Wednesday, July 13, 2016

30 Days of Blogging, Day 12: Roster Fosters Imposter

Ever heard of "Impostor's Syndrome"? Basically it means that no matter how much you are meant to be where you are, you just don't feel like you fit. It comes with an unrelenting dread that someday you will be exposed for what you are--a fraud.


Step 1: Assimilate. Step 2: Try not to appear so damn shifty-eyed.

I think you would hard-pressed not to find someone who, at some point in their life, has felt this way. For me, I feel it constantly. With my friends, my job, my hobbies--this never-ending feeling in my gut that someone is going to catch on and see what I really am. Now I think it's safe to say it comes from deep-seeded lack of self-confidence and a loss of proper positive enforcement in my formative years, but we're not talking about that right now. 

There's a difference between feeling like you don't belong and then actually not belonging--being an actual fraud. 
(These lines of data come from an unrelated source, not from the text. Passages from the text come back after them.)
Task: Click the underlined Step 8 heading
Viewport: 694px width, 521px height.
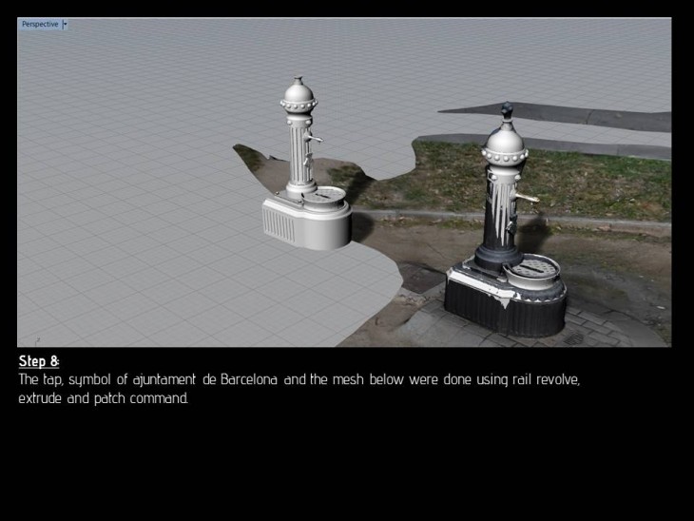Action: point(40,361)
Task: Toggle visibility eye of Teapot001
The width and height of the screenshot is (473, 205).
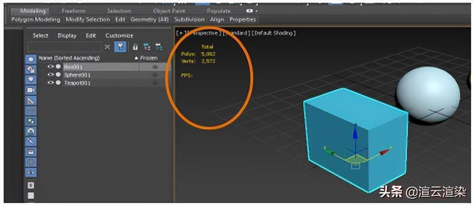Action: tap(50, 83)
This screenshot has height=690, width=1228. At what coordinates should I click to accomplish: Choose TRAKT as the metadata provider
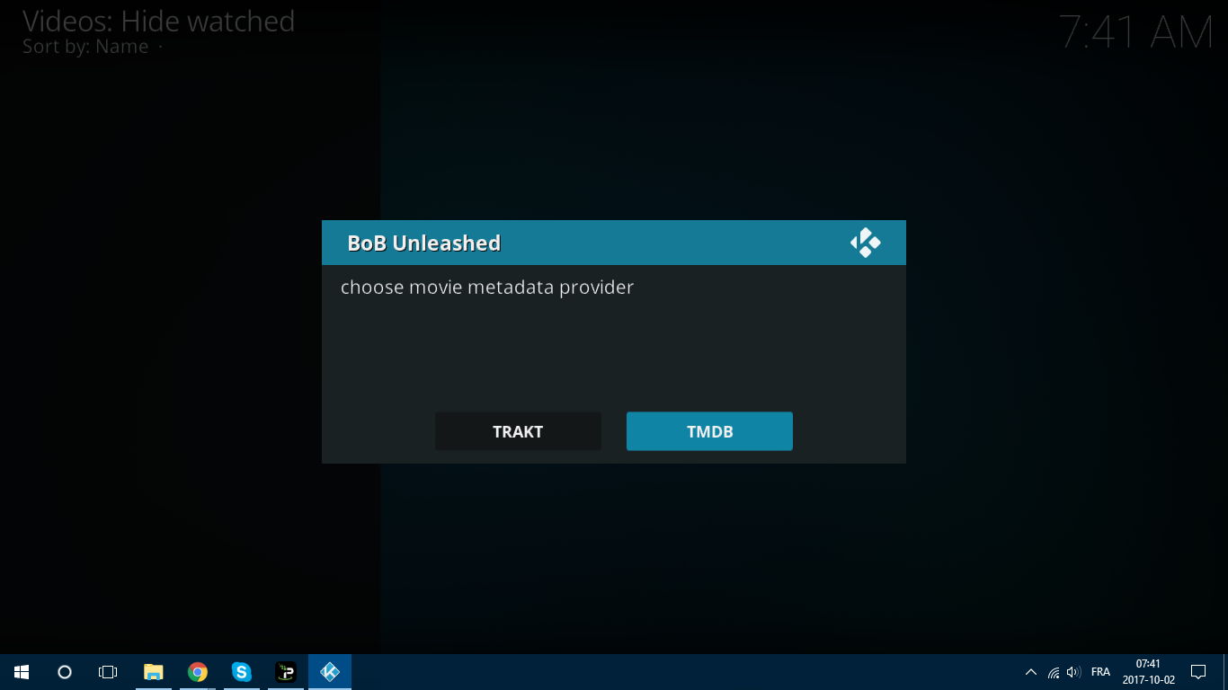coord(518,431)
In my junior year of high school I started to really notice that I had feelings of--shall we say--a lesbionic nature. While on the surface I did have crushes on boys my age (who subsequently came out of the closet), I harbored deep sapphic feelings for my poetry teacher...and my creative writing teacher...and my Sci-Fi and Fantasy teacher...did I have a thing for English teachers?

Ooo, yeah girl...I'll iambic your pentameter...

I, as many kids my age in the 90's who lived in small conservative towns--or anywhere for that matter--struggled with these feelings. Having been raised a good Christian girl these feelings were a very bad sign. 

I would lay in my bed and pray to God to lay me down to sleep and to forgive me for that one time I stole a lipgloss, I would also pray that God would take it away--please, please, please, take these feelings away. 

Don't make me like them.

Don't make me struggle with this.

Don't let my family hate me. 

When the day came in my study hall our teacher passed around a sign-up form with extra-curricular groups to join, I spotted among the foreign language clubs what I hoped would be a promising beacon: Staying Straight.

My inner dialogue was the following, "Staying Straight? Amazing! They can help me with these feelings. They can help me, you know--stay straight! Sign me up!" Check the box, sign here, and promptly forget about it. 

Weeks later I was sitting in class and one of the office aids came in and dropped one of the dreaded pink slips with my teacher.--the pink slip that was usually a call to go to the principal's office for a "chat". If you ever eyeballed that kid and felt a sense of doom, you probably did something naughty. 

As for me, I felt that sense of doom because I ditched constantly, so it was no surprise when the teacher called my name. 

For me there should have been a box marked Indefinitely.

As I started my march to the principals office I noticed it wasn't an actual principal's pass, but a pass to see the school resource police officer in the student counseling center. That sense of dread was replaced with a sense of "Oh fuck, I'm dead." 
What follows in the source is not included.